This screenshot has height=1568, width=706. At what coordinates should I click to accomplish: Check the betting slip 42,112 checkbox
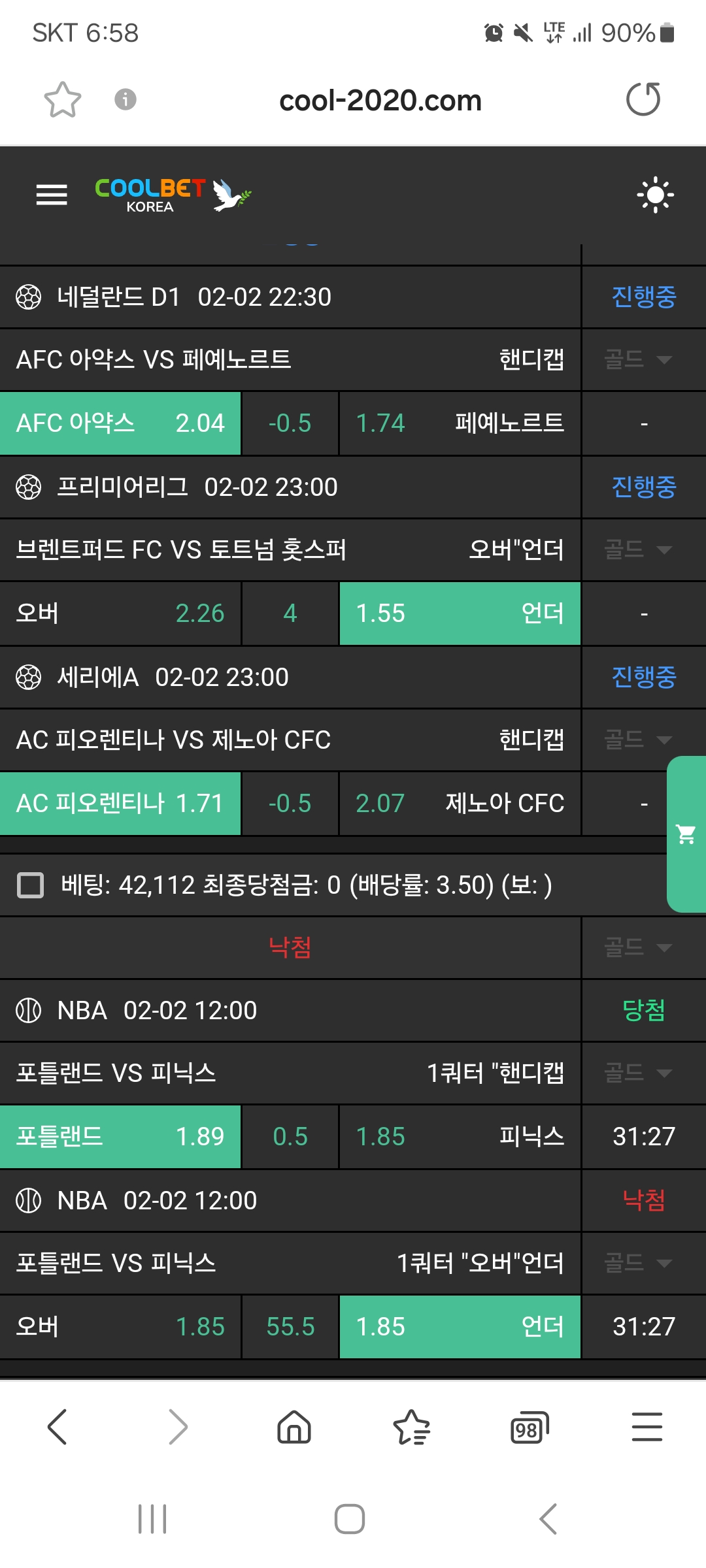(30, 885)
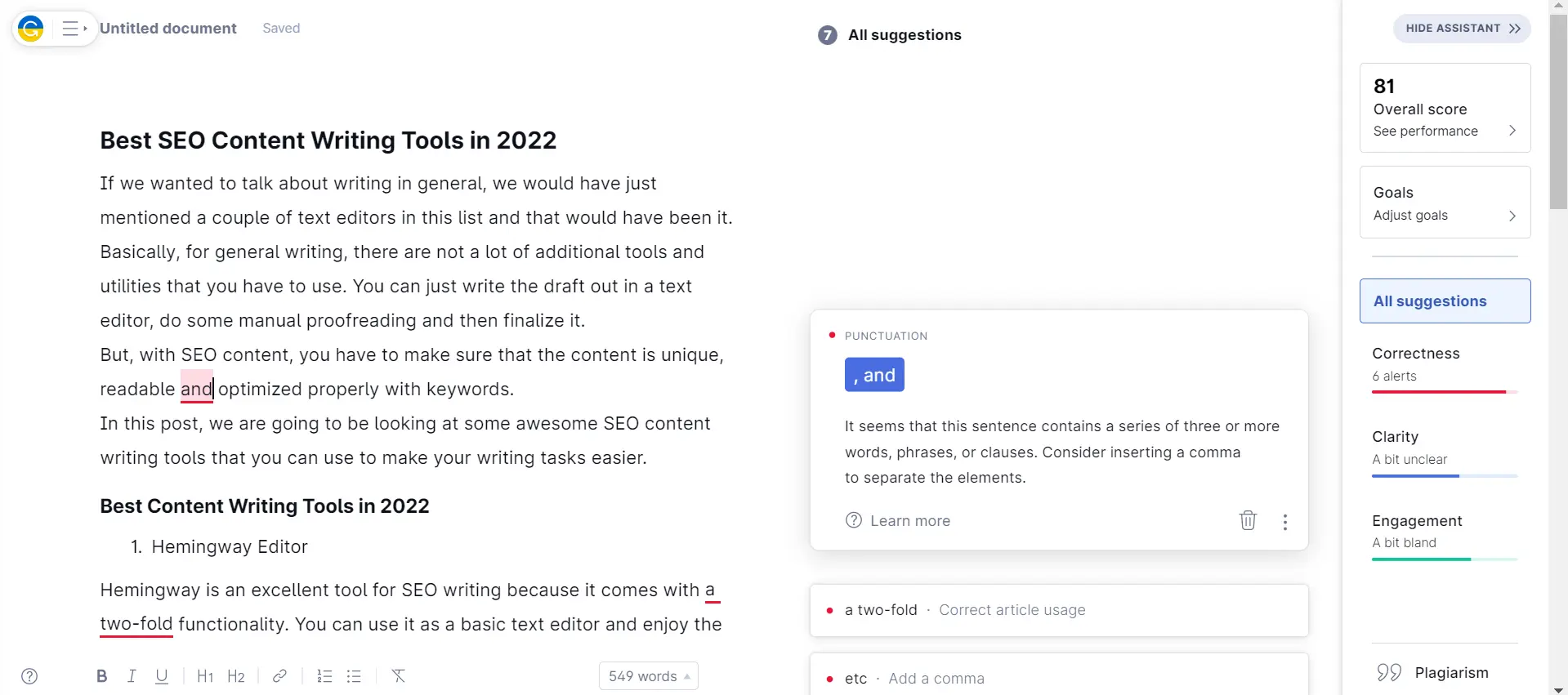Switch to Correctness alerts
Viewport: 1568px width, 695px height.
point(1445,364)
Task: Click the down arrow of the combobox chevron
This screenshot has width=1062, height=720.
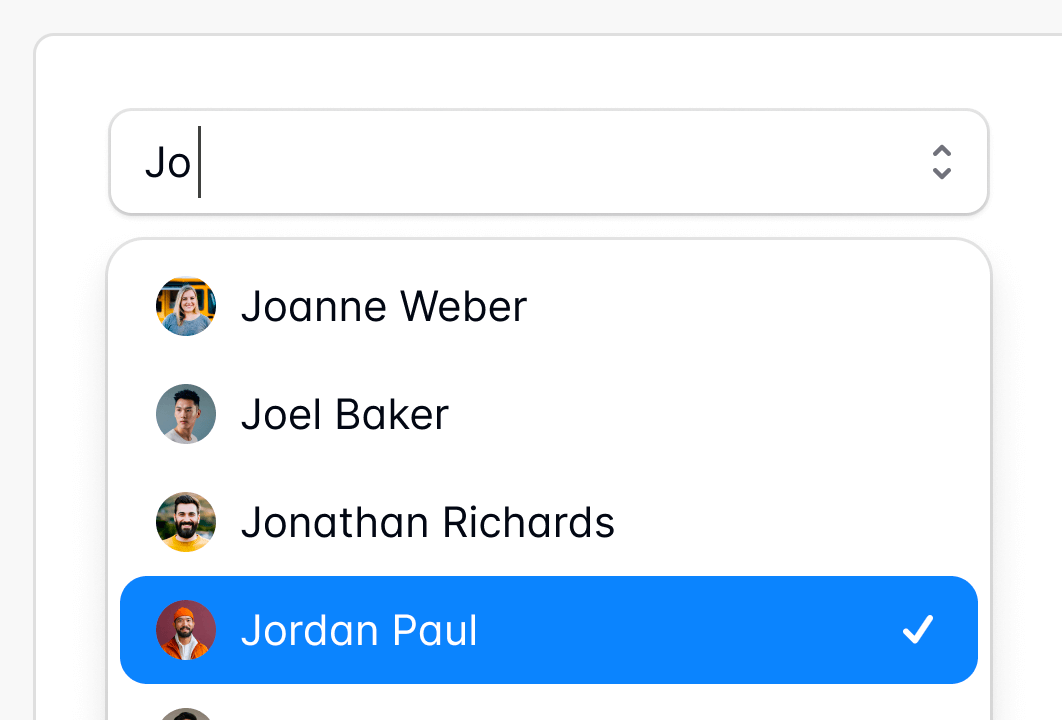Action: click(941, 173)
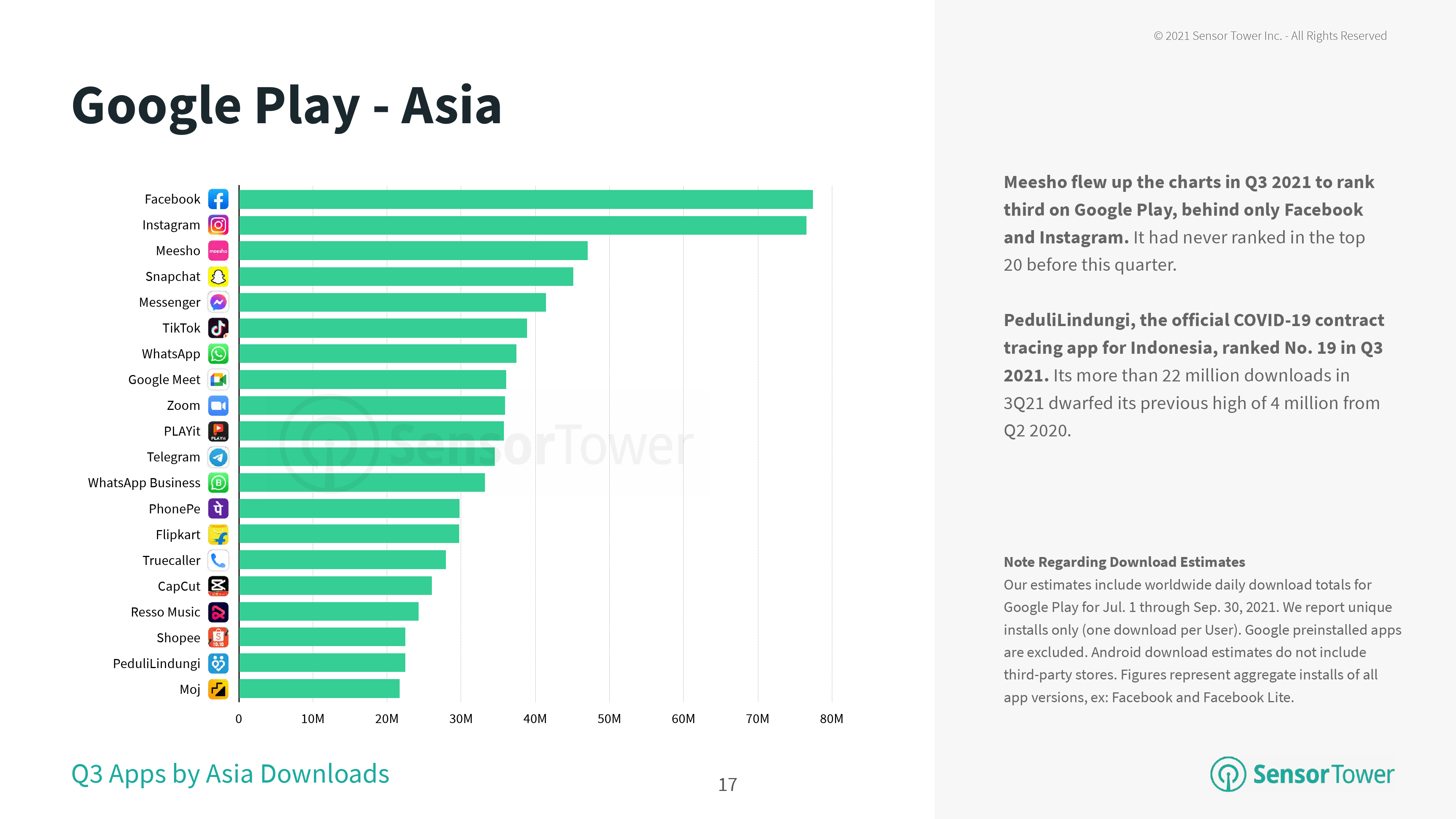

========================================

PROMPT: Print each line above exactly as it appears, excluding all images.

WRITTEN SOLUTION:
This screenshot has height=1568, width=706. At what coordinates should I click to accomplish: Check the betting slip 42,112 checkbox
(30, 885)
Switch to Correctness alerts
Viewport: 1568px width, 695px height.
point(1445,364)
Task: Click the down arrow of the combobox chevron
This screenshot has width=1062, height=720.
Action: click(941, 173)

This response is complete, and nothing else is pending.